Oh how he handled this dough, as though it was his one true love, he’d knead it with such with such respect and grace. As the dough was in its final prove he would walk thoughtfully into the garden, breath in the fresh morning air and examine the herbs intensely. He was, he explained, looking for the most perfumed herbs, which were generally the ones that had got the most sun. He’d return to the dough with handfuls of fresh willowy fennel, which would then be gently folded in to the dough one last time. Before being proved and then baked in time to allow wafts of fresh baked olive oil sourdough bread tantalise his hungry customer arriving for lunch.
You can make this recipe with ordinary stoneground whole wheat flour, but the Pandisempre blend, is outstanding. The PandiSempre is a blend of organic (natural stoneground) soft wheat, enkir and farro and is, alongside the olive oil what gives the crumb its finesse.
- 275g water at (24 degrees in summer & 28 degrees in winter)
- 75 ml organic extra virgin olive oil
- 100g 1:1 starter refreshed (8 hours before you are ready to bake.)
- 350g Organic PandiSempre Flour
- 75g stoneground organic whole wheat flour
- 75g organic finely ground Durham wheat semolina
- 9g fine sea salt
- A handful of fresh garden picked fennel. A heaped tablespoon of dried seeds are fine but not as perfumed.
Equipment
You will need either a large oval casserole pot or an oblong baker. Alternatively, the Challenger Bread Pan is ideal.
Mix
In a bowl whisk your olive oil water and starter and mix well. Combine your flours and salt and blend them well and mix until all the ingredients come together into a large ball. Do not over mix.
1st Ferment
Cover with cling film and let the dough rest for 1/2 an hour.
Fold
Scatter the chopped fennel over the dough. Lift and fold your dough over, do a quarter turn of your bowl and three more times. Over the next hour left and fold your dough twice.
Shape
Cover with a shower cap or damp linen cloth and leave to prove in the fridge for 8 hours.
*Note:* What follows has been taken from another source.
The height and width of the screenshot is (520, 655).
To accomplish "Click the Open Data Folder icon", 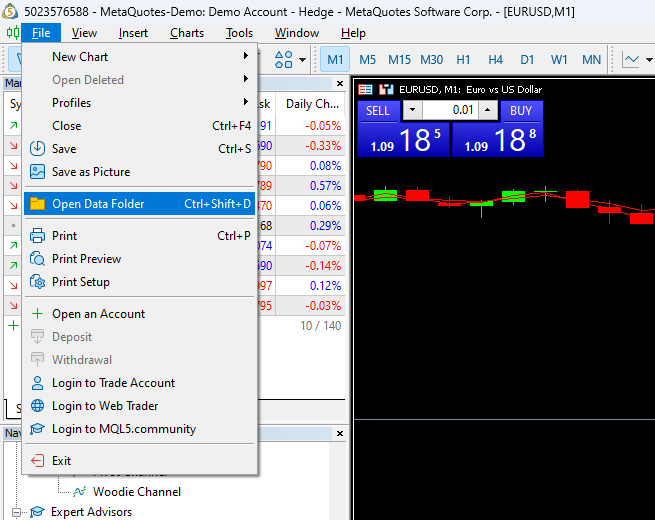I will click(37, 204).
Shape your dough lightly into a batards. Leave for about 20 minutes covered with a damp linen cloth whilst the oven heats. You can just make a boule with this or if you are not familiar with shaping dough then you can bake it in a well greased tin.
Bake
Preheat the oven with either an oblong baker or an oval casserole pot to 220C/428F or as hot as you can get your oven – for at least 30 minutes before you are ready to bake in the oven. The pot or baker must be very hot.
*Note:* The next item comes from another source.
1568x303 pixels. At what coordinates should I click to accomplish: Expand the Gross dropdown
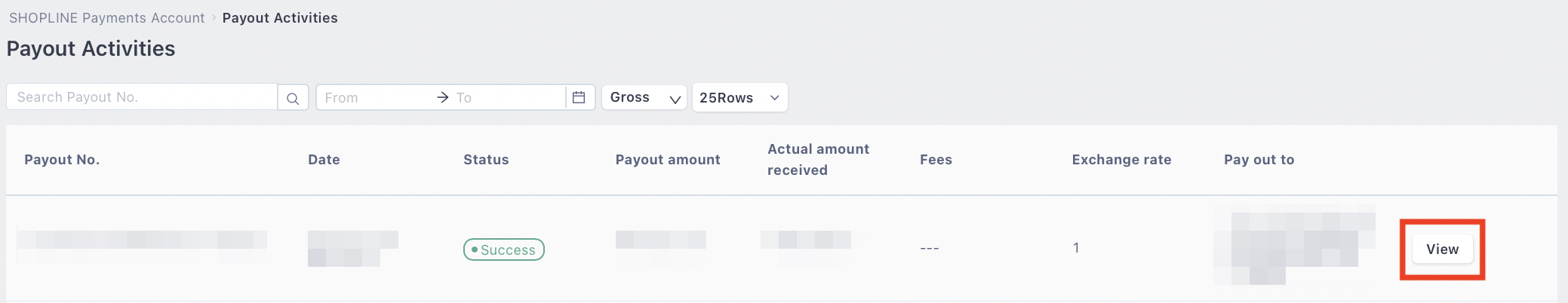pos(644,97)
Take the pot out of the oven and sprinkle a liberal amount of semolina flour over the bottom.
Transfer your dough into the baker and slash the top of your bread using a grignette (or lame) then place the lid back on top and return to the oven as quickly as possible. Bake for 45 minutes.
Turn the heat down to 180C/356F. Remove the lid and bake for another 15 – 20 minutes. You need to judge how dark you like your crust but this loaf has gentler crust because of the olive oil and I so prefer it on the mid side of baked and a deep golden, rather than brown.
Let the bread cool. Sourdough is best left to cool completely before slicing and is even better if left for a day to let the full flavour develop.
Store: Once cooled store wrapped in a linen cloth.